— Exercises to complete —
**1)** In the market recap, by how much had the Nasdaq fallen by quarter-end?
**2)** Please check each statement against the market recap and mark it yes or no, quoting the words that decide it: (a) The S&P 500 had its worst quarter since the second quarter of 2022. (b) The Dow fell further than the Nasdaq over the quarter. (c) Only the Nasdaq entered correction territory during March.
**3)** Write out everything in the market recap from "A Quarter Defined" down to "enthusiasm around AI?", word for word.

— Text to read —
......

1Q 2026 Market Recap: What Happened and What May Come Next

1Q 2026 Market Recap: What Happened and What May Come Next

A Quarter Defined by War, Disruption, and a Sharp Reset in Leadership

What began as a year focused on earnings growth, AI enthusiasm, and eventual Fed easing turned into a quarter dominated by the Iran war, an oil shock, a violent software selloff, and rising concerns about liquidity in private credit. By quarter-end, the S&P 500 had fallen 4.3%, the Dow had fallen 3.2%, and the Nasdaq had fallen 7.0%. Both the Dow and Nasdaq entered correction territory during March, and the S&P 500 posted its worst quarter since the second quarter of 2022.

Before the War, Capex Was the Story

Before geopolitics took over the market narrative, investors were focused on a very different question: could the massive increase in capital spending by large technology companies ultimately justify the market’s enthusiasm around AI?

During earnings season, major tech companies outlined enormous spending plans tied to AI infrastructure, data centers, chips, networking, and cloud capacity. The debate was not whether spending was rising. It clearly was. The real question was whether that spending would translate into durable revenue growth, wider margins, and meaningful returns on capital across the technology ecosystem.

For a time, investors were willing to give the biggest AI-linked companies the benefit of the doubt. But as the quarter wore on, that optimism began to fade. The market started asking a tougher question: who will actually capture the economic payoff from all of this spending? That made the late-quarter selloff in software and AI-linked names especially notable. Investors moved from celebrating spend to questioning whether anyone beyond the infrastructure winners would truly monetize it.

......

— Provided data —
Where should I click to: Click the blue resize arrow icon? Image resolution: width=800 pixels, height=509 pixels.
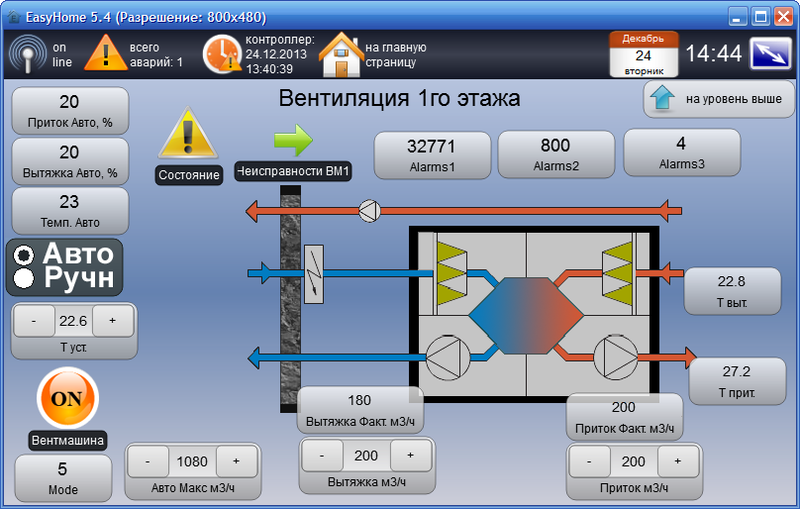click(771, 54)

......

— Responses to the tasks —
**1)** 7.0%

**2)**
(a) Yes: "the S&P 500 posted its worst quarter since the second quarter of 2022"
(b) No: "the Dow had fallen 3.2%, and the Nasdaq had fallen 7.0%"
(c) No: "Both the Dow and Nasdaq entered correction territory during March"

**3)**
A Quarter Defined by War, Disruption, and a Sharp Reset in Leadership

What began as a year focused on earnings growth, AI enthusiasm, and eventual Fed easing turned into a quarter dominated by the Iran war, an oil shock, a violent software selloff, and rising concerns about liquidity in private credit. By quarter-end, the S&P 500 had fallen 4.3%, the Dow had fallen 3.2%, and the Nasdaq had fallen 7.0%. Both the Dow and Nasdaq entered correction territory during March, and the S&P 500 posted its worst quarter since the second quarter of 2022.

Before the War, Capex Was the Story

Before geopolitics took over the market narrative, investors were focused on a very different question: could the massive increase in capital spending by large technology companies ultimately justify the market’s enthusiasm around AI?